My tegu is about five months old and I've had her for about two months now. In those two months she has lost two toenails and is about to lose one toe entirely. I have posted threads before but I just do not know what to do now. I deeply love this animal and I'm not sure what is wrong. I'm not sure if it is her bedding, humidity, or shedding problems. I've tried giving her long warm baths while I rub her hands and feet where the dark skin appears to be but I can't seem to manage to get any of the skin off. Can someone please give me some advice about my Tegu. I'm almost crying as I'm writing this because I'm not sure what I'm doing wrong and I'm very worried about my tegu. Thank you


----------



## Jrock23 (Feb 8, 2016)

If you are having shed issues then that means your humidity isn't where it suppose to bed. What are your temps? Soaping them in a bath will not stop the nail or toe lost, there is something in the enclosure that is causing this problem or you may be causing it with the way you reach for them to pick them up. Many people have been posting this issue with toe or nail lost.. What bedding are you using because to me cypress mulch can causes nail lost. I use topsoil and sand for my tegus and monitors and i have never had this issue..


----------



## Spitfires (Feb 9, 2016)

Jrock23 said:


> If you are having shed issues then that means your humidity isn't where it suppose to bed. What are your temps? Soaping them in a bath will not stop the nail or toe lost, there is something in the enclosure that is causing this problem or you may be causing it with the way you reach for them to pick them up. Many people have been posting this issue with toe or nail lost.. What bedding are you using because to me cypress mulch can causes nail lost. I use topsoil and sand for my tegus and monitors and i have never had this issue..

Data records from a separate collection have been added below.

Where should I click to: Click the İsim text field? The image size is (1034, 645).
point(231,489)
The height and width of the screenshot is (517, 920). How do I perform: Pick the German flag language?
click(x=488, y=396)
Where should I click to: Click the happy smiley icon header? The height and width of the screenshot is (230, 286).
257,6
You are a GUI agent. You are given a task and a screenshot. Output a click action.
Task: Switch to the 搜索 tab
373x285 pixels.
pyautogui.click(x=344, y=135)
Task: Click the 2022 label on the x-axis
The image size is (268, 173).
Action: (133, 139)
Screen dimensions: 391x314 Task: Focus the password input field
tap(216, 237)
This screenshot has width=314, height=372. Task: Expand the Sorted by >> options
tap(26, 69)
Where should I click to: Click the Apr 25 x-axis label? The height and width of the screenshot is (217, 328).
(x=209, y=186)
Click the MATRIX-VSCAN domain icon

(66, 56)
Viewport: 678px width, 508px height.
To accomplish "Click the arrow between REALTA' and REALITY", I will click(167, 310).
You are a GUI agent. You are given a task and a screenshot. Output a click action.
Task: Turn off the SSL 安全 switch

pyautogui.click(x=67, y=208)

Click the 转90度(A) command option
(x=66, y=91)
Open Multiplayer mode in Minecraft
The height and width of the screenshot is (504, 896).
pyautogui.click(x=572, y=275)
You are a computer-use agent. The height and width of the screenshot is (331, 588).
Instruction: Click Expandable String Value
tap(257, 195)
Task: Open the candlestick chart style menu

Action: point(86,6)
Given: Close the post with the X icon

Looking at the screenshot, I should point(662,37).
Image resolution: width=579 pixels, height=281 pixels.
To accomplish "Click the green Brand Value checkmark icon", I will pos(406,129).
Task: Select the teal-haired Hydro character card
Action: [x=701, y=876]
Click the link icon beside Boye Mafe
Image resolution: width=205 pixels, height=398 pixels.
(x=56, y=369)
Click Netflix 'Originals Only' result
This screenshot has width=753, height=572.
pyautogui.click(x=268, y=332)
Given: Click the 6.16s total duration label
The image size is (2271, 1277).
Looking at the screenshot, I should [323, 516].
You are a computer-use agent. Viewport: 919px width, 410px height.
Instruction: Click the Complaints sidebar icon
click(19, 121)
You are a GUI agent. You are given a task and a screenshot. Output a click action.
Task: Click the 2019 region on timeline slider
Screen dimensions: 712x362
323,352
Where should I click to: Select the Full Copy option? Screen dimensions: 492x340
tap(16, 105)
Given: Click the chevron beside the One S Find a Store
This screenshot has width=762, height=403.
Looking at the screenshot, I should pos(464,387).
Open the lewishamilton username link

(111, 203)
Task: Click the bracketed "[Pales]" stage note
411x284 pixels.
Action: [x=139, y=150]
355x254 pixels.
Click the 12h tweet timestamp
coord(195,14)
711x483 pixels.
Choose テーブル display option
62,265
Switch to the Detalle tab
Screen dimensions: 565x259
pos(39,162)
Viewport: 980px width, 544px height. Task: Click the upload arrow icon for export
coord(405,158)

I have recently changed her substrate to a soft coconut blend specifically for tegus. The substrate before might have been a little bit of an issue but she is continuing to lose nails. There is nothing else in her cage other than a water bowl. And when i pick her up it is very gentle, i let her see my hand in there first and slowly pick her up. I mist daily but I'm not sure what else i can do to raise the humidity. I do use calcium with D3 on all of her food accept her fuzzys


----------



## Jrock23 (Feb 9, 2016)

Well if you are using soft coconut fiber substrate with just a water bowl. Then I am lost on how your tegu is still losing nails..It usually stops once substrate is changed but if you still having that issue then i;m sorry, that I don't know how to help you.. I feel i'm missing something, let me look more into this issue and i will let you know what i come up with.. I want to help with with your issue, hopefully things will get better just have hope, and patients..


----------